§ How to complete this task:
Write the next part of the passage on unusual wills and bequests, picking up after its final sentence.

§ Supplied passage:
Certainly people show their love in different ways. Councillor Winslow of Copenhagen (d. 24th June 1811) ordered by will that his carriage horses should be shot, to prevent their falling into the hands of cruel masters.

We need only mention the “cat and dog” money, which is yearly given to six poor weavers’ widows of the names of Fabry or Ovington, at Christ Church, Spitalfields, and which, according to tradition, was left in the first instance for the support of cats and dogs; and remind our readers of the cow and bull benefactions in several English parishes, where money has been left to the parish to provide cattle whose milk may go to the poor. The poor have been often remembered by testators, as our numerous almshouses, benefactions, and doles prove.

It were difficult to choose a better sample of a charitable bequest, which could properly come under our title, than the following simple and touching will of a French priest, Jean Certain, curé of a little parish in the Côte d’Or, who died in 1740, worth some £1200:

I brought with me nothing into my parish but my cassock and breviary,—these I leave to my heirs: the rest I bequeath to the poor of my parish.

Wives, poor bodies! do not come off well, for a crabbed husband will sometimes control and torment his good woman after he is dead and buried, or even play a bitter jest, as did one man, who left his wife 500 guineas, but with the stipulation that she was not to enjoy it till after her death, when the sum was to be expended on her funeral. Or, as the author of the following:

Since I have had the misfortune of having had to wife Elizabeth M——, who, since our marriage, has tormented me in a thousand ways; and since, not content with showing her contempt for my advice, she has done everything that lay in her power to render my life a burden to me; so that Heaven seems only to have sent her into the world for the purpose of getting me out of it the sooner; and since the strength of Samson, the genius of Homer, the prudence of Augustus, the skill of Pyrrhus, the patience of Job, the subtlety of Hannibal, the vigilance of Hermogenes, would not suffice to tame the perversity of her character; and since nothing can change her, though we have lived separated for eight years, without my having gained anything by it but the loss of my son, whom she has spoiled, and whom she has persuaded to abandon me altogether; weighing carefully and attentively all these considerations, I have bequeathed, and do bequeath, to the aforesaid Elizabeth M——, my wife, one shilling.

[Collected data]

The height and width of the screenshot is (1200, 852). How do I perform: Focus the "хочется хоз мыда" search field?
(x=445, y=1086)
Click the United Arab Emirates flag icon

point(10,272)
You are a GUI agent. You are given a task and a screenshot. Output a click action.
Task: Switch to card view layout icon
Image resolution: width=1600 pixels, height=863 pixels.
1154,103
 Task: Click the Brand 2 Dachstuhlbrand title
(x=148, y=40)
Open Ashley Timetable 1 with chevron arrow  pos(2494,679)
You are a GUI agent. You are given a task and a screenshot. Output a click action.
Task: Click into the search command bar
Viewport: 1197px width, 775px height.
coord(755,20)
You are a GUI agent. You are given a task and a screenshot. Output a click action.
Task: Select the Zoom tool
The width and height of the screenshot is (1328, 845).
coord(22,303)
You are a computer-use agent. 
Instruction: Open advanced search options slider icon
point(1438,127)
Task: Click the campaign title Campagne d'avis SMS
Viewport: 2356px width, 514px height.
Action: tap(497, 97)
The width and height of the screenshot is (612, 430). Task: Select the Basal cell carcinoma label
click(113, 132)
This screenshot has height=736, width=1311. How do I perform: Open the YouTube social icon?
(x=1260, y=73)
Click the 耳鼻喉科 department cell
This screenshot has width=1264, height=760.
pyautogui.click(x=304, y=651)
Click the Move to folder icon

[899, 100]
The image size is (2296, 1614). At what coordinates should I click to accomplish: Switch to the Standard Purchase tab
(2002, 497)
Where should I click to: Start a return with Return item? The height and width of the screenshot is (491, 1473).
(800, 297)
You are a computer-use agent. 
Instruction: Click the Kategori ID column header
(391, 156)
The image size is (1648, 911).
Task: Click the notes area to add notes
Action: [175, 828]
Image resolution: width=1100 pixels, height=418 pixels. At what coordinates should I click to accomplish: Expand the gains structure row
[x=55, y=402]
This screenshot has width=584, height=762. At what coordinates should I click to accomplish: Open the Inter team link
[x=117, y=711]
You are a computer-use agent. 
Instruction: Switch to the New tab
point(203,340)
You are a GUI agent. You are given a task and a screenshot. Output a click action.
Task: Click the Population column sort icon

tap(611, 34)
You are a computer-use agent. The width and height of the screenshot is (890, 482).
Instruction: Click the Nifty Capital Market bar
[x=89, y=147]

§ Response for this exercise:
The clause in Shakespeare’s will must not be forgotten:

I gyve unto my wief, my second-best bed, with the furniture, and nothing else.

We hope that this was not intended as a spiteful jest; but men are irritable, and women are so trying! The best bed would not have been a bad gift, as the grand four-poster was an expensive article in Elizabethan days; but the second-best seems rather a paltry legacy. However, as we are perfectly sure to have the noble army of Shakespearean commentators down upon us if we venture to impute other than the highest and purest of motives to their idol, for the sake of peace we are perfectly willing to believe the bed to have been the most valuable gift that could have been made,—that sovereigns, roses, and angels were stitched into the coverlets and stuffed into the pillows; just as the miser Tolam bequeathed:

To my sister-in-law, four old stockings which are under my bed, on the right.